The Chinese company Jiangxi Zhongmei Engineering Construction Company Limited has recently commissioned 1,029 boreholes in several regions in Ghana. The project, funded by the government, with the help of the Chinese government, cost $20 million.
Ghana’s Minister of Sanitation and Water Resources, Cecilia Abena-Dapaah, recently inaugurated 1,029 boreholes in Ghana. It is a project from her ministerial department that has been entrusted to the Chinese company, Jiangxi Zhongmei Engineering Construction Company Limited. It had started work in 2015.
Of the 1,029 boreholes now functional, 52 were equipped with electric pumps, 976 with hand pumps and one solar borehole was installed in Asante Akyem Nord, in the Ashanti Region (south-central). The project is spread throughout the country: 182 boreholes have been built in the upper-eastern part of Ghana, 148 in the Volta region, 13 in Greater Accra, 155 in the northern part of the country, 146 in Brong Ahafo, 162 in the eastern part, 148 in the western part, 28 in the Ashanti region and 10 in the centre. According to Jiangxi Zhongmei, each well will serve more than 300 people. According to the Ghanaian government, 500,000 people will therefore have access to drinking water.
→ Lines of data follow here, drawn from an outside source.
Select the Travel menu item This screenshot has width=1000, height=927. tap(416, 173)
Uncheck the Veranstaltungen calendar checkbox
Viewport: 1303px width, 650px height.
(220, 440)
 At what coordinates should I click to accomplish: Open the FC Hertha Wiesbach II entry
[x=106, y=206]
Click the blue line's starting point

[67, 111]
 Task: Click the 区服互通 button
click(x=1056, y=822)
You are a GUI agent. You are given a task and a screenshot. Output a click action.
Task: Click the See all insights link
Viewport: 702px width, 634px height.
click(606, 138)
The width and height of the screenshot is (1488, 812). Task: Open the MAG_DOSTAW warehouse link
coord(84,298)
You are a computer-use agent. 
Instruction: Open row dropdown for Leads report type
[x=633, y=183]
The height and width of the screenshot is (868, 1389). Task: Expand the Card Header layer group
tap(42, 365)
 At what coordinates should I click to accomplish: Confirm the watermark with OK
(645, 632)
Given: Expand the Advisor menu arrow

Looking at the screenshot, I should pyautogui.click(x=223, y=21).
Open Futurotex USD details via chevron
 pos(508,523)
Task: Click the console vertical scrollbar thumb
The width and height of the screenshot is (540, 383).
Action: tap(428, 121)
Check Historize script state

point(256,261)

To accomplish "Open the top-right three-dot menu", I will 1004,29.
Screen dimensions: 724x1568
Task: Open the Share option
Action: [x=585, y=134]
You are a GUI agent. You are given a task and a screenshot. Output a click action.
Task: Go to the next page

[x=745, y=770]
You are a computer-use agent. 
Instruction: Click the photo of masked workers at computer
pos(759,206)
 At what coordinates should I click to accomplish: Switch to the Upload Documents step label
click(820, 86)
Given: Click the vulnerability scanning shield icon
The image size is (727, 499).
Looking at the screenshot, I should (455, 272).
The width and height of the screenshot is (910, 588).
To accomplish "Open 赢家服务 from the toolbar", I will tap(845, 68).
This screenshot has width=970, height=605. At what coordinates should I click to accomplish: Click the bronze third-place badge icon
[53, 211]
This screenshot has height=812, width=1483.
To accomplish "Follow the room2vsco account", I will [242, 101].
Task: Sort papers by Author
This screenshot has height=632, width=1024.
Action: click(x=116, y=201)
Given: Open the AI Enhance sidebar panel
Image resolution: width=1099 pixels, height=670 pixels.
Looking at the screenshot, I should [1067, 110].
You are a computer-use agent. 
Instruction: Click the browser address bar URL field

The total cost of this project was $20 million. Funding was provided by the Ghanaian government with the support of China. At the inauguration ceremony of these facilities, the Minister announced that the government plans to build a total of 25,000 boreholes throughout Ghana. Jiangxi Zhongmei will certainly be part of this important project for the future.
In Africa, however, the company does not only carry out drinking water projects. In November 2018, the operating permit was withdrawn by the National Environmental Management Authority (Nema) for a stone quarry in Makwabuye and Butali, two towns in western Kenya. According to Nema, the dynamites used by the company would cause very serious damage, both to the environment and to local populations. Some residents have seen their houses destroyed by pieces of stone due to dynamite explosions.